Elvira sonrió al instante al escuchar la noticia y giró el rostro para observar la reacción de Antón. Y aunque le costó un poco reaccionar, Elvira pudo ver la alegría en su rostro.

—¡Embarazada! —exclamó Antón mirando hacia ella, observándola como si la viese por primera vez—. ¡Vamos a tener otro hijo!

—Parece que sí —asintió Elvira intentando acordarse de la última vez que había tenido su sangrado. Había estado tan preocupada por lo de los corregidores, que ni había caído en ese detalle.

—¡Menos mal que ahora nos pilla casados! —dijo Antón sin darse cuenta que el físico se extrañaba del comentario.

—¡Hombre! Suele ser lo más usual cuando una pareja se desposa —aseguró el físico sonriendo—. Si doña Elvira vuelve a encontrarse indispuesta, no se preocupen.
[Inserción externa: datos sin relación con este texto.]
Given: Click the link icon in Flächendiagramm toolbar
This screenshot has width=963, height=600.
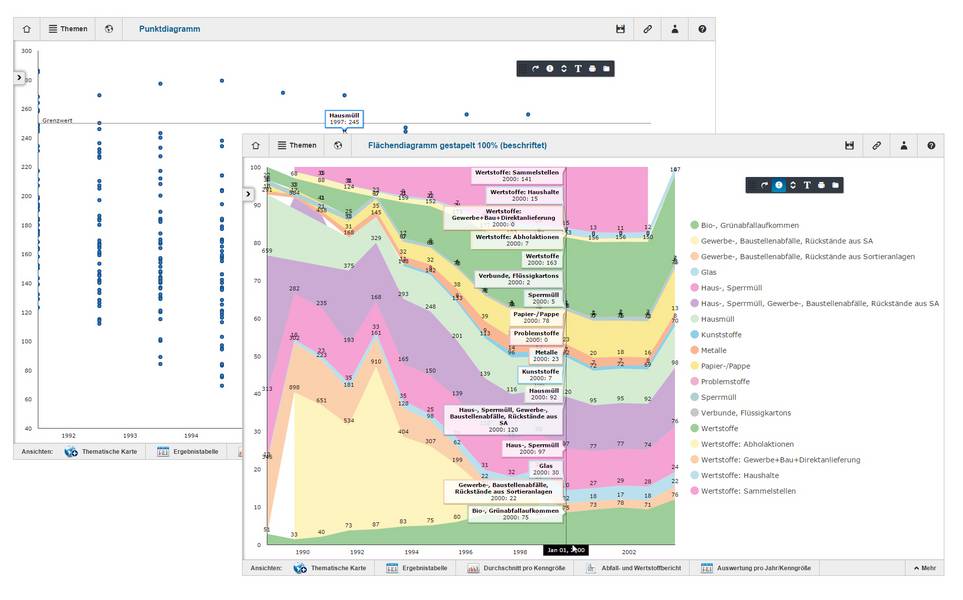Looking at the screenshot, I should 876,145.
Es algo que suele ocurrir en estos casos. Además, como doña Elvira no es madre primeriza, no le pillará de nuevas...

—La verdad es que no, señor —sonrió Elvira acordándose de los mareos que había tenido durante el embarazo de Gabriel.

—Pues si no necesitan nada más, me marcho ahora mismo.

—Gracias, le pagaré de inmediato —le dijo Antón entrando en la alcoba en busca del dinero.

Una vez pagado, el hombre se marchó y dejó a la familia a solas.

—¡Vaya, vaya! Voy a tener otro nieto... —dijo el anciano contento—. Eso se merece un brindis.

—Eso parece, Juan. ¿No le parece un poco pronto? Quizás debimos esperar...

—Ya no son unos chiquillos y el tiempo no pasa en balde. Además, es mejor que haya sucedido ahora. Así Gabriel tendrá un hermano.

—No sabía que durante el embarazo de Gabriel estuvisteis mal. No me habéis contado nunca nada —dijo Antón dirigiéndose hacia ella.

Abrazándole, Elvira se le quedó mirando fijamente. Transmitiendo todo el cariño que sentía por ese hombre.

—Sí, hubo ratos de todo pero hace mucho tiempo de eso. Así que de ahora en adelante, si alguna vez me indispongo, no volveréis a correr en busca del físico.

Antón le dio un beso en la boca sin importarle la presencia de su padre.

—¡Me hacéis inmensamente feliz! —le aseguró Antón abrazándola mientras su padre ponía unos vasos encima de la mesa.

Mientras tanto, en otra casa de la ciudad, sacando un vaso y el licor, Pedro de Bustos se vertió una generosa cantidad en él y se lo bebió casi de un trago mientras volvía a llenarse de nuevo el vaso. Había sido un iluso todos esos años pensando que era el dueño de todo aquello. Aunque fuese reina, había bastado una estúpida mujer para arrebatarle todo. Se había esforzado por hacer prosperar la Salina y no había servido para nada. Ahora, la nieta de una judaizante se llevaría el fruto de todo su esfuerzo y él tendría que permanecer callado.

El comendador había sido listo y lo tenía cogido por los huevos. Sin embargo, todavía no había dicho la última palabra.